Text segment:

— Start —

Wednesday, August 31, 2016

Three Things You're Missing By Not Having Meetings

Three Things You're Missing By Not Having Meetings

By


Eric M. Twiggs





“A small spark can start a great fire” Emmet Fox

“I don’t need to have meetings, because I talk to my people throughout the day.” If I had a dollar for every time I’ve heard this, I’d have about twenty-one dollars!  But seriously, I’m amazed at the number of shop owners who resist the routine of regular meetings.

As I reflect on the importance of this habit, I’m reminded of an incident that occurred in 1998 when I worked as a consultant for a national automotive service chain.

I along with a team of company consultants, regional managers and vice presidents were sent to visit a shop located in Paramus New Jersey.  The employees were so unhappy with the shop leadership, they called the local labor union with the goal of starting a union drive.   As I landed in New jersey, I wondered how things got so bad. 

Surely, it had to be a big issue that motivated the call.  I figured it was either discrimination, a safety violation, or an unfair termination.  What I discovered, motivated me to write this message.   The drive was initiated by a tire technician who’s request for a flat repair tool went ignored! 

Since they never had shop meetings, the tire tech believed his only option was to vent to the general service tech’s.  The general service techs were reminded of how they too were being ignored and complained to the master technician.  The master tech joined in on the pity party by giving the tire tech the idea to contact the labor union. 

Recently, the state of California has had some issues with wildfires.   Like the Paramus location, these wildfires started out as weak flames that weren’t contained.  Regular shop meetings would have extinguished the weak flame disguised as not having a flat repair tool.

This is just one thing you miss by not meeting.  You may be saying: “Eric, my shop isn’t on fire so this doesn’t apply to me!”   Stay with me to learn two additional things you may be missing by not having meetings. 


Peer Pressure
                                                                                                                                                                                                                                                                                                               
In his book Scaling Up, Vern Harnish reports on what the most successful companies in the world have in common.  He found that the overwhelming majority had the habit of holding regular team meetings.   

Harnish sums up the value of these gatherings with the following statement: “if you only meet once a month, it will take years to improve, if you only meet weekly it will take months, but meeting every day can cause you to improve in weeks.”   The reason these daily huddles are so effective is the element of peer pressure. 

The morning huddles give you the platform to publicly recap the previous day’s results.  It becomes difficult for your second writer to blame the area for his low parts margins, if the other writer is getting daily recognition for holding margin with same customer base. 

Your technician who “doesn’t have time to do the courtesy checks” will have to come up with a different excuse, after seeing the tech in the next bay getting daily compliments for his documentation levels.

— End —

Data segment:
— Start —

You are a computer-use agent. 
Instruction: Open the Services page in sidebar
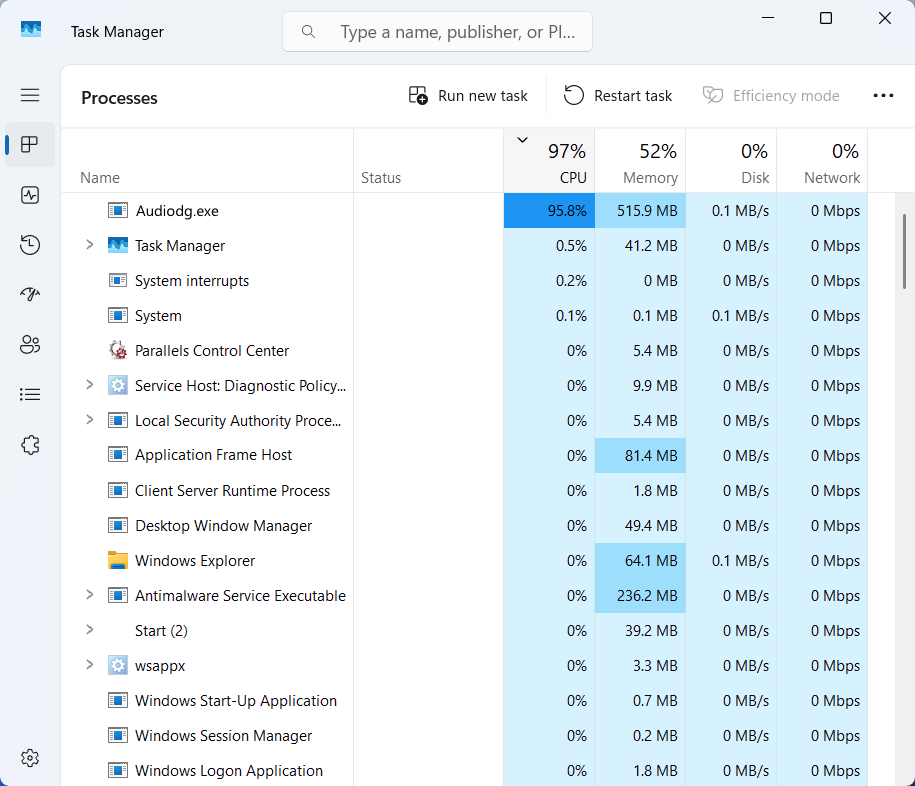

— End —

Instructions:
a: Answer these questions using the article on shop meetings:
(i) In what year did the incident at the Paramus shop occur?
(ii) What item had the tire technician requested before the union drive began?
(iii) What is the title of the book by Vern Harnish that the article cites?
b: Pick up the article on shop meetings after its final sentence and continue writing it.

Task-by-task outputs:
a:
(i) 1998
(ii) A flat repair tool
(iii) Scaling Up

b:
Your people will feel more accountable when they know their daily performance will be compared to their peers.    When you’d don’t make time to meet, you miss the opportunity to leverage the power of peer pressure. 


Time Savings


What if your favorite football team decided to do away with meetings?  Instead of huddling up, the quarterback whispered the play one at a time to the other ten players on the field. 

Instead of giving a half time speech, the coach would talk to each player one on one encouraging them to do better in the second half.  In both instances, having to repeat the same message over and over would cost them valuable time. 

Just like the coach, you’re responsible for getting winning results, and having to repeat yourself will cost you time.  If everyone gets the same message in the same moment, the extra minutes you would normally spend IN the shop, can be used to work ON your business.    

There is a place for having one on one meetings. I get it.  The key is to combine them with the team meetings to help reinforce your message.

Using both types leads to less confusion and will save you additional time because you would be answering many of their questions, before they would approach you to ask them.   You will receive less after hours phone calls, which will give you more time with your family.



Summary


So there you have it.  The failure to have regular meetings will keep you from containing the small fires, cause you to neglect the power of peer pressure, and cost you precious time.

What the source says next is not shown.